Fig. 1: Graphical representation of the overall experimental setup

Materials and Methods

Enzyme alteration analysis:

Freshly laid fertilized eggs (0 d) of Babcock strain were obtained from National Hatcheries, (Gundlupete, Karnataka, India). Incubation was done in an egg incubator (Lead® instruments (P) Ltd) by placing the eggs horizontally at a temperature of about 37.5±0.5° and relative humidity of 65 % for 8 d. The embryos were treated with 1, 2, 3, 4 and 5 μl of Vranaharin oil as a single dose on the 8th d and incubated for 72 h. The tissues were collected from treated and untreated embryos after 72 h of incubation and kept at -20° up until further use[6].

Tissue processing for assay of antioxidant enzymes: Liver and brain tissues from normal and treated chick embryos were removed from the freezer and thawed slowly, minced with scissors and homogenized in 50 mM Tris-Hydrochloride (Tris- HCl) buffer (pH 8) comprising 0.25 M sucrose and 1 mM Phenylmethylsulfonyl Fluoride (PMSF), using a glass homogenizer. The homogenates were filtered using double-layered cheesecloth to eliminate fat and the filtrates were centrifuged at 12 000 rpm on a refrigerated centrifuge (Eppendorf 5810R Centrifuge) for 30 min. The resulted clear liquid was used as an enzyme basis. The above procedures were conducted at 4°.

Enzyme analysis: Standard Lowry’s method was used for determining protein in all the enzyme preparations. Bovine Serum Albumin (BSA, Sigma) was used as standard[7].

SOD assay: SOD activity was evaluated as per the method determined by Misra et al.[8]. The test mixture of 3 ml was prepared using 50 mM sodium carbonate/bicarbonate buffer (pH 9.8), 0.1 mM Disodium Edetate (EDTA), 0.6 mM epinephrine and enzyme. Towards the end, Epinephrine was added. In the next 4 min, the formation of adrenochrome was recorded at 475 nm wavelength using an Ultraviolet- Visible (UV-Vis) spectrophotometer. The amount of required enzyme to cause 50 % epinephrine oxidation inhibition under the experimental conditions is considered as one unit of SOD activity.

CAT assay: A similar procedure was followed for CAT assay with few modifications. The homogenization of tissues was done with a 1:10 weight-to-volume ratio in 50 mmol/l potassium phosphate buffer (pH 7.4). The homogenates were centrifuged for 30 min at 40 000 xg. In a cuvette 2.95 μl of 19 mmol/l H₂O₂ solutions made using potassium phosphate buffer and about 50 μl of supernatant was added. The desertion of H₂O₂ was observed at 240 nm wavelength at every 1 min interval for 5 min. The precise activity of the enzyme was articulated as mmol of H₂O₂ consumed per mg protein[9,10].

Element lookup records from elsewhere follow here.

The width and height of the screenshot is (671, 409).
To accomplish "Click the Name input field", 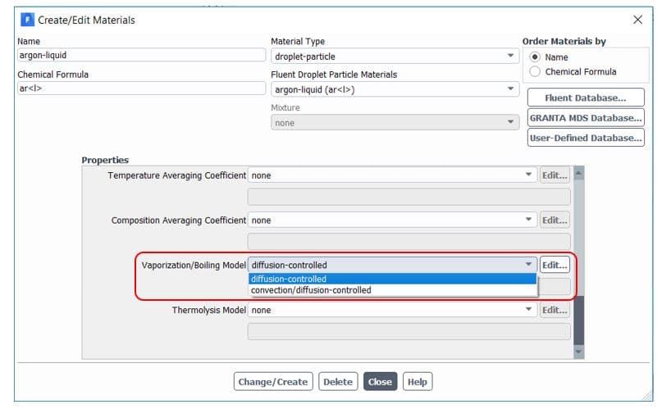I will point(141,57).
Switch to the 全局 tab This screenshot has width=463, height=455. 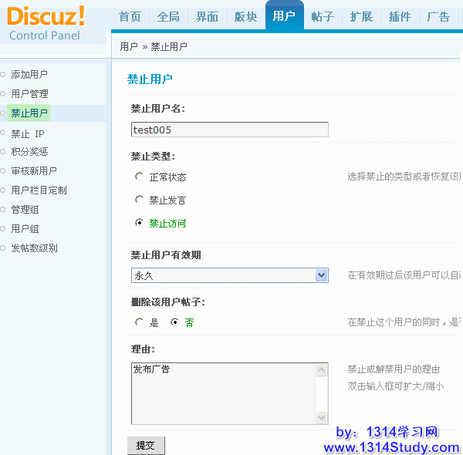pos(168,16)
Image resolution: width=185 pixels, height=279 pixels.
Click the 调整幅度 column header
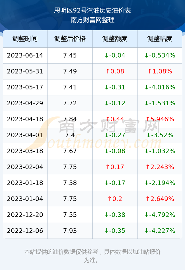pos(160,39)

GPX assay: In a cuvette the following ingredients were added; 75 mm phosphate buffer of pH 7.0 (2.4 ml), 60 mm Reduced Glutathione (GSH, 50 μl), 1 Unit of glutathione reductase (10 μl), 120 mM sodium azide (50 μl), 15 mM sodium EDTA (100 μl), Nicotinamide Adenine Dinucleotide Phosphate (NADPH) (100 μl), enzyme (100 μl) and the quantity was made up to 2.9 μl using ultrapure water. By the addition of 100 μl of the substrate, H₂O₂/CHP, the reaction was initiated. Expression of the activity of GPX was as Nano moles of reduced NADPH oxidized to NADP per minute per milligram protein[11].

Glutathione-S-Transferases (GSTs) assay: The activity of GST was evaluated by the technique determined by Habig et al.,[12]. This technique is done spectrophotometrically to degree the rate of conjugation of GSH to a standard substrate 1-Chloro- 2,4-Dinitrobenzene (CDNB). The following ingredients were added to the cuvettes; 1 mm CDNB and 5 mm GSH in 0.1 M sodium phosphate buffer of pH 6.5 (final volume of 3.0 ml). Reagents, substrate and aliquots were freshly prepared before the assay. The rates of the reaction were identified at 340 nm for every 5 min. Calculations were done in mmol CDNB conjugated/min/mg for determining GST activity per individual, using the published extinction coefficient of 9.6 and 8.5 for CDNB. The precise activity was determined by correcting for protein content.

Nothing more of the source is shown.